[Saved entries]
>>>

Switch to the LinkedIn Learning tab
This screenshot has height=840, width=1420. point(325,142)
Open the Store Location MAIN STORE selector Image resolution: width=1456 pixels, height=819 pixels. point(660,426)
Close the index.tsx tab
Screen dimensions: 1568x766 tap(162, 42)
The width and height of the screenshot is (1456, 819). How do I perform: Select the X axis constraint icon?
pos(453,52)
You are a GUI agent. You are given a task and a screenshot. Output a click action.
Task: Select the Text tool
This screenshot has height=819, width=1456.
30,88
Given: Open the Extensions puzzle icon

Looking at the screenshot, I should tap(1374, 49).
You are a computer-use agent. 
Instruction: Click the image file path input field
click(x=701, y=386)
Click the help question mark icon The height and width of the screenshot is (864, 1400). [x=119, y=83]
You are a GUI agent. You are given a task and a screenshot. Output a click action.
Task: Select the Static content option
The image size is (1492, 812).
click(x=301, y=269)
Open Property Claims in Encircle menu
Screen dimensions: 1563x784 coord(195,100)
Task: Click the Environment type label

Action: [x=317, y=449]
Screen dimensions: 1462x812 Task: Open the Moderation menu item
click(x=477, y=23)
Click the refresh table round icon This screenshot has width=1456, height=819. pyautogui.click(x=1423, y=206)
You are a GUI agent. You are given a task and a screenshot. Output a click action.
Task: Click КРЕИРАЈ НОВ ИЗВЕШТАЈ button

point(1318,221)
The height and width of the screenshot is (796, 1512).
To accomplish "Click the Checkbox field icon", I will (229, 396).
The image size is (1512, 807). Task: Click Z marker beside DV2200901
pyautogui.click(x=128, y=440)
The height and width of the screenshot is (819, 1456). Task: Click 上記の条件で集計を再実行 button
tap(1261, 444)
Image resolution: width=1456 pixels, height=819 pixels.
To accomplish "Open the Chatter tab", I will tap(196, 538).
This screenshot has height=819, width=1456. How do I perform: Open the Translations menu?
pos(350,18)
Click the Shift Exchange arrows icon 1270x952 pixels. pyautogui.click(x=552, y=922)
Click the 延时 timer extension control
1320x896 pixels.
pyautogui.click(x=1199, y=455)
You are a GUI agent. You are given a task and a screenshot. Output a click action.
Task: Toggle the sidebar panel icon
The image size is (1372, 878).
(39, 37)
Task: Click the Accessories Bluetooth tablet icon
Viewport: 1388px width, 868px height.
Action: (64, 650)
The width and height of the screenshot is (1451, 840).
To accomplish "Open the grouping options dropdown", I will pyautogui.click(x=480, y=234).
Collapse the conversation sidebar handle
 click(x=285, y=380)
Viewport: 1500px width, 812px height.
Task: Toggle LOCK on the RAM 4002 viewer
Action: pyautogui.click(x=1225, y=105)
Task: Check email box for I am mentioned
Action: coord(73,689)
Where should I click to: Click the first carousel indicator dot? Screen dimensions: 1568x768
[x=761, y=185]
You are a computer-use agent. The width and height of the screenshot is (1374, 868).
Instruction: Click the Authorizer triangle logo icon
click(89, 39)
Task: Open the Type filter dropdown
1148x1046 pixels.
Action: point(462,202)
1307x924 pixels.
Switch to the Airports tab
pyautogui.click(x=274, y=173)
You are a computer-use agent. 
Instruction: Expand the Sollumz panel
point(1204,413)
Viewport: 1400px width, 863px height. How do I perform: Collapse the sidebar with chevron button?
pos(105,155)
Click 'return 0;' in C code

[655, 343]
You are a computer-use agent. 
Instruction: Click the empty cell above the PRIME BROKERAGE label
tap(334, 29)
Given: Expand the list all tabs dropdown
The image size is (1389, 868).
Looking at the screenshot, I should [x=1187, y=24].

<<<

The records shown above are to be retyped exactly, with none omitted.

Solved problem:
Switch to the LinkedIn Learning tab
This screenshot has height=840, width=1420. point(325,142)
Open the Store Location MAIN STORE selector Image resolution: width=1456 pixels, height=819 pixels. point(660,426)
Close the index.tsx tab
Screen dimensions: 1568x766 tap(162, 42)
The width and height of the screenshot is (1456, 819). How do I perform: Select the X axis constraint icon?
pos(453,52)
You are a GUI agent. You are given a task and a screenshot. Output a click action.
Task: Select the Text tool
This screenshot has height=819, width=1456.
30,88
Given: Open the Extensions puzzle icon

Looking at the screenshot, I should tap(1374, 49).
You are a computer-use agent. 
Instruction: Click the image file path input field
click(x=701, y=386)
Click the help question mark icon The height and width of the screenshot is (864, 1400). [x=119, y=83]
You are a GUI agent. You are given a task and a screenshot. Output a click action.
Task: Select the Static content option
The image size is (1492, 812).
click(x=301, y=269)
Open Property Claims in Encircle menu
Screen dimensions: 1563x784 coord(195,100)
Task: Click the Environment type label

Action: [x=317, y=449]
Screen dimensions: 1462x812 Task: Open the Moderation menu item
click(x=477, y=23)
Click the refresh table round icon This screenshot has width=1456, height=819. pyautogui.click(x=1423, y=206)
You are a GUI agent. You are given a task and a screenshot. Output a click action.
Task: Click КРЕИРАЈ НОВ ИЗВЕШТАЈ button

point(1318,221)
The height and width of the screenshot is (796, 1512).
To accomplish "Click the Checkbox field icon", I will (229, 396).
The image size is (1512, 807). Task: Click Z marker beside DV2200901
pyautogui.click(x=128, y=440)
The height and width of the screenshot is (819, 1456). Task: Click 上記の条件で集計を再実行 button
tap(1261, 444)
Image resolution: width=1456 pixels, height=819 pixels.
To accomplish "Open the Chatter tab", I will tap(196, 538).
This screenshot has height=819, width=1456. How do I perform: Open the Translations menu?
pos(350,18)
Click the Shift Exchange arrows icon 1270x952 pixels. pyautogui.click(x=552, y=922)
Click the 延时 timer extension control
1320x896 pixels.
pyautogui.click(x=1199, y=455)
You are a GUI agent. You are given a task and a screenshot. Output a click action.
Task: Toggle the sidebar panel icon
The image size is (1372, 878).
(39, 37)
Task: Click the Accessories Bluetooth tablet icon
Viewport: 1388px width, 868px height.
Action: (64, 650)
The width and height of the screenshot is (1451, 840).
To accomplish "Open the grouping options dropdown", I will pyautogui.click(x=480, y=234).
Collapse the conversation sidebar handle
 click(x=285, y=380)
Viewport: 1500px width, 812px height.
Task: Toggle LOCK on the RAM 4002 viewer
Action: pyautogui.click(x=1225, y=105)
Task: Check email box for I am mentioned
Action: coord(73,689)
Where should I click to: Click the first carousel indicator dot? Screen dimensions: 1568x768
[x=761, y=185]
You are a computer-use agent. The width and height of the screenshot is (1374, 868).
Instruction: Click the Authorizer triangle logo icon
click(89, 39)
Task: Open the Type filter dropdown
1148x1046 pixels.
Action: point(462,202)
1307x924 pixels.
Switch to the Airports tab
pyautogui.click(x=274, y=173)
You are a computer-use agent. 
Instruction: Expand the Sollumz panel
point(1204,413)
Viewport: 1400px width, 863px height. How do I perform: Collapse the sidebar with chevron button?
pos(105,155)
Click 'return 0;' in C code

[655, 343]
You are a computer-use agent. 
Instruction: Click the empty cell above the PRIME BROKERAGE label
tap(334, 29)
Given: Expand the list all tabs dropdown
The image size is (1389, 868).
Looking at the screenshot, I should [x=1187, y=24].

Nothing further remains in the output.